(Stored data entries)
-----
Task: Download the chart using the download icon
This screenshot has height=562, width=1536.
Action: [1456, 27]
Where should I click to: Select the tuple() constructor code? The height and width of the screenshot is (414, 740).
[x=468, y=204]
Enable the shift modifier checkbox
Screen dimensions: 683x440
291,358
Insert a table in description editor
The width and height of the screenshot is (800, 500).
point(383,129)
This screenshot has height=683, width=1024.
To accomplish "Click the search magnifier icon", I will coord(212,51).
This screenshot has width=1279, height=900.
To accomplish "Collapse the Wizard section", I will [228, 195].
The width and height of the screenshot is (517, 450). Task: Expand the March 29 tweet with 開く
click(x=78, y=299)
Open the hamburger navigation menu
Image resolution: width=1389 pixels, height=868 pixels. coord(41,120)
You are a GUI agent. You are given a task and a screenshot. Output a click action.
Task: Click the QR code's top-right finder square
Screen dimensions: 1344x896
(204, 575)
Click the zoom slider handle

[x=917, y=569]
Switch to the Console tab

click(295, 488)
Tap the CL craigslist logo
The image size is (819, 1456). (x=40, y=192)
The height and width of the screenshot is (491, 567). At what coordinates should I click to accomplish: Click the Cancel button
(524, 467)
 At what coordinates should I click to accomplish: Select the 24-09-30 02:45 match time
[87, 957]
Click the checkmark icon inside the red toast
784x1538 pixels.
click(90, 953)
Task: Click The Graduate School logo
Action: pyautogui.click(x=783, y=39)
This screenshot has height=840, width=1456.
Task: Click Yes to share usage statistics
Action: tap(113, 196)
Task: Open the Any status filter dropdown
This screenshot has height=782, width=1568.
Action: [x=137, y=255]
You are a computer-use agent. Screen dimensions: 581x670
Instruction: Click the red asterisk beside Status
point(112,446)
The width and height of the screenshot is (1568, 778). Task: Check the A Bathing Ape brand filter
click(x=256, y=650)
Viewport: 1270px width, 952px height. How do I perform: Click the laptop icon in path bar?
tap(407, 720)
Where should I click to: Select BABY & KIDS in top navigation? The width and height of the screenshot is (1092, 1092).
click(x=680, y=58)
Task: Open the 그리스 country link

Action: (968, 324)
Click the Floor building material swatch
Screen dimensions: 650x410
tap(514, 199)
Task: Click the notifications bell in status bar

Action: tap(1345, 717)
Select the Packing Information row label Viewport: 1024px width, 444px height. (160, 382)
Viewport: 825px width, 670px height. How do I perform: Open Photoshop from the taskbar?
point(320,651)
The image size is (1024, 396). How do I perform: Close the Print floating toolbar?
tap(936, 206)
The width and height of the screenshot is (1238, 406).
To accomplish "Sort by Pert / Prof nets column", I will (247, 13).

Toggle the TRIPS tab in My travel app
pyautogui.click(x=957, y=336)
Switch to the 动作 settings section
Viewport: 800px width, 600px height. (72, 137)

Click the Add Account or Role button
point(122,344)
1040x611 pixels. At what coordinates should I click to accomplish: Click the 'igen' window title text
-----
Task requirements :: Rewrite the listing above, changing each occurrence of "At what coordinates should I click to accomplish:" to "Which point should I click to accomplish:" and leaving all other text unchanged.

Reply to the task ::
Task: Download the chart using the download icon
This screenshot has height=562, width=1536.
Action: [1456, 27]
Where should I click to: Select the tuple() constructor code? The height and width of the screenshot is (414, 740).
[x=468, y=204]
Enable the shift modifier checkbox
Screen dimensions: 683x440
291,358
Insert a table in description editor
The width and height of the screenshot is (800, 500).
point(383,129)
This screenshot has height=683, width=1024.
To accomplish "Click the search magnifier icon", I will coord(212,51).
This screenshot has width=1279, height=900.
To accomplish "Collapse the Wizard section", I will [228, 195].
The width and height of the screenshot is (517, 450). Task: Expand the March 29 tweet with 開く
click(x=78, y=299)
Open the hamburger navigation menu
Image resolution: width=1389 pixels, height=868 pixels. coord(41,120)
You are a GUI agent. You are given a task and a screenshot. Output a click action.
Task: Click the QR code's top-right finder square
Screen dimensions: 1344x896
(204, 575)
Click the zoom slider handle

[x=917, y=569]
Switch to the Console tab

click(295, 488)
Tap the CL craigslist logo
The image size is (819, 1456). (x=40, y=192)
The height and width of the screenshot is (491, 567). Which point should I click to accomplish: Click the Cancel button
(524, 467)
 Which point should I click to accomplish: Select the 24-09-30 02:45 match time
[87, 957]
Click the checkmark icon inside the red toast
784x1538 pixels.
click(90, 953)
Task: Click The Graduate School logo
Action: pyautogui.click(x=783, y=39)
This screenshot has height=840, width=1456.
Task: Click Yes to share usage statistics
Action: tap(113, 196)
Task: Open the Any status filter dropdown
This screenshot has height=782, width=1568.
Action: [x=137, y=255]
You are a computer-use agent. Screen dimensions: 581x670
Instruction: Click the red asterisk beside Status
point(112,446)
The width and height of the screenshot is (1568, 778). Task: Check the A Bathing Ape brand filter
click(x=256, y=650)
Viewport: 1270px width, 952px height. How do I perform: Click the laptop icon in path bar?
tap(407, 720)
Where should I click to: Select BABY & KIDS in top navigation? The width and height of the screenshot is (1092, 1092).
click(x=680, y=58)
Task: Open the 그리스 country link

Action: (968, 324)
Click the Floor building material swatch
Screen dimensions: 650x410
tap(514, 199)
Task: Click the notifications bell in status bar

Action: tap(1345, 717)
Select the Packing Information row label Viewport: 1024px width, 444px height. (160, 382)
Viewport: 825px width, 670px height. How do I perform: Open Photoshop from the taskbar?
point(320,651)
The image size is (1024, 396). How do I perform: Close the Print floating toolbar?
tap(936, 206)
The width and height of the screenshot is (1238, 406).
To accomplish "Sort by Pert / Prof nets column", I will (247, 13).

Toggle the TRIPS tab in My travel app
pyautogui.click(x=957, y=336)
Switch to the 动作 settings section
Viewport: 800px width, 600px height. (72, 137)

Click the Add Account or Role button
point(122,344)
1040x611 pixels. Which point should I click to accomplish: Click the 'igen' window title text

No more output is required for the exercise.